It's been a perverse year at Babel. When the economy was doing well, it was a drag on our activities having to sort out some of our payments to musicians. Now that the recession has hit good and proper, things are moving in a positive direction, for reasons that I can't yet fathom.
Portico Quartet's CD has continued to sell and sell, and it was a delight to see them at a sold-out ICA on Wednesday, confident and with some exciting new material and effects. It's probably Babel's best selling CD of all time by now!
The Vortex's piano has now been paid off, thanks to an individual act of generosity. With a further substantial donation by another "friend" to come, it means that almost certainly the club can weather the recession.
Finally, at a time when the retail music sector is in meltdown (more on the Pinnacle/New Note/Cadiz story unfolding soon), I have opened a Babel shop at the Vortex! Between the Nigerian travel agent and Somali qat seller. More a jazz deli than a supermarket, I feel that it's time to go back to basics and directness.
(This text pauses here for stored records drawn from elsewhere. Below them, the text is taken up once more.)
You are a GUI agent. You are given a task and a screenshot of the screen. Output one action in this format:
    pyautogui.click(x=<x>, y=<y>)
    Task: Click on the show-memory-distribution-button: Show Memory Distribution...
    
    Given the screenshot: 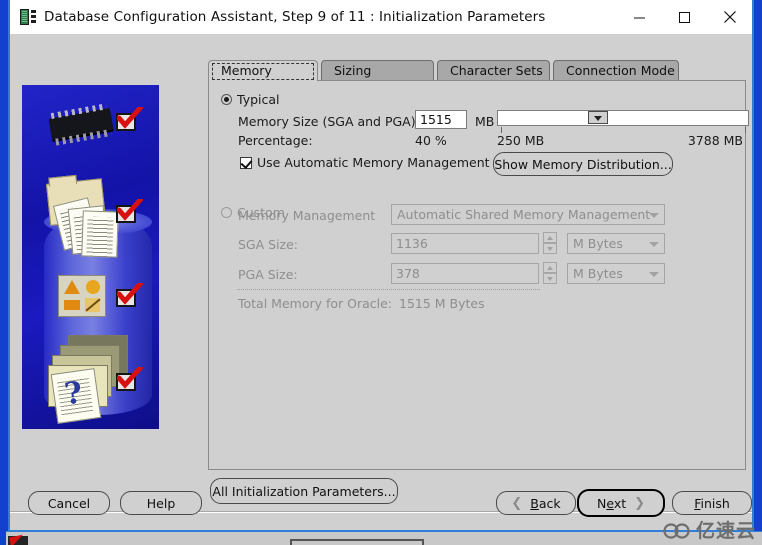 What is the action you would take?
    pyautogui.click(x=583, y=164)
I have many CDs of the young jazz generation who perform regularly at the Vortex. Blink, John Randall, Amit Chaudhuri to name a few who are otherwise unavailable.
Why the (relative) optimism? My first thought is that at a time of recession like this, jazz is no longer peripheral. Quality and value are two important elements that spring to mind. It's music that can repay constant revisiting. Yet costs the same or less than other entertainments around. (My local cinema is more expensive than a usual Vortex gig.)